— Start RECORDS SUPPLIED —

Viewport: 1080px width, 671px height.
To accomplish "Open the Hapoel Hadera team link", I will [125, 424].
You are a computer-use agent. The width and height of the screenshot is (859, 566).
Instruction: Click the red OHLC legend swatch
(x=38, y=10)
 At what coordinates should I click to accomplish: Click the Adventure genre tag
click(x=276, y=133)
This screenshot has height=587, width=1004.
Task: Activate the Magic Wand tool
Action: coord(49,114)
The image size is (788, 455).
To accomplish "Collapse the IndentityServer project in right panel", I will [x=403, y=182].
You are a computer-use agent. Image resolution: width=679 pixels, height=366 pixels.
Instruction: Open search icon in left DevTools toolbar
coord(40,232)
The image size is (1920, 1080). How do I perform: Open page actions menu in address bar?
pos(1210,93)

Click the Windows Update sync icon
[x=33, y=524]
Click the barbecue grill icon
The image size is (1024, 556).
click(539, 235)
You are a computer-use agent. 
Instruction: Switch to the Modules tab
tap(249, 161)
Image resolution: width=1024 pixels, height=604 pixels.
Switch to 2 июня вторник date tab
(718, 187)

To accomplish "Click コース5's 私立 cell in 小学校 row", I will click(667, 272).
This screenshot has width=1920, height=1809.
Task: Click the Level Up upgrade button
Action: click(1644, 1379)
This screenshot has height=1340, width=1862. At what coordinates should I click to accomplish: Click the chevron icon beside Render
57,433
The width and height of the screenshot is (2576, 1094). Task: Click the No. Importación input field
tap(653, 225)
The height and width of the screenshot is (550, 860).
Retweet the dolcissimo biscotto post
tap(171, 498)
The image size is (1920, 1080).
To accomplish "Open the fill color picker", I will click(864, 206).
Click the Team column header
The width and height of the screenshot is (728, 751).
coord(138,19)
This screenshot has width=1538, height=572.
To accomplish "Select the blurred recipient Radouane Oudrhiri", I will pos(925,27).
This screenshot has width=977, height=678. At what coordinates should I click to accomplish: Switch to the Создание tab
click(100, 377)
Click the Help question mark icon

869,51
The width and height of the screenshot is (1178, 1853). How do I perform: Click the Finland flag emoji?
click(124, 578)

— End RECORDS SUPPLIED —

*TASK GOAL*
Reproduce every row above verbatim, keeping each character and line break unchanged.

*FINAL RESULT*
Viewport: 1080px width, 671px height.
To accomplish "Open the Hapoel Hadera team link", I will [125, 424].
You are a computer-use agent. The width and height of the screenshot is (859, 566).
Instruction: Click the red OHLC legend swatch
(x=38, y=10)
 At what coordinates should I click to accomplish: Click the Adventure genre tag
click(x=276, y=133)
This screenshot has height=587, width=1004.
Task: Activate the Magic Wand tool
Action: coord(49,114)
The image size is (788, 455).
To accomplish "Collapse the IndentityServer project in right panel", I will [x=403, y=182].
You are a computer-use agent. Image resolution: width=679 pixels, height=366 pixels.
Instruction: Open search icon in left DevTools toolbar
coord(40,232)
The image size is (1920, 1080). How do I perform: Open page actions menu in address bar?
pos(1210,93)

Click the Windows Update sync icon
[x=33, y=524]
Click the barbecue grill icon
The image size is (1024, 556).
click(539, 235)
You are a computer-use agent. 
Instruction: Switch to the Modules tab
tap(249, 161)
Image resolution: width=1024 pixels, height=604 pixels.
Switch to 2 июня вторник date tab
(718, 187)

To accomplish "Click コース5's 私立 cell in 小学校 row", I will click(667, 272).
This screenshot has width=1920, height=1809.
Task: Click the Level Up upgrade button
Action: click(1644, 1379)
This screenshot has height=1340, width=1862. At what coordinates should I click to accomplish: Click the chevron icon beside Render
57,433
The width and height of the screenshot is (2576, 1094). Task: Click the No. Importación input field
tap(653, 225)
The height and width of the screenshot is (550, 860).
Retweet the dolcissimo biscotto post
tap(171, 498)
The image size is (1920, 1080).
To accomplish "Open the fill color picker", I will click(864, 206).
Click the Team column header
The width and height of the screenshot is (728, 751).
coord(138,19)
This screenshot has width=1538, height=572.
To accomplish "Select the blurred recipient Radouane Oudrhiri", I will pos(925,27).
This screenshot has width=977, height=678. At what coordinates should I click to accomplish: Switch to the Создание tab
click(100, 377)
Click the Help question mark icon

869,51
The width and height of the screenshot is (1178, 1853). How do I perform: Click the Finland flag emoji?
click(124, 578)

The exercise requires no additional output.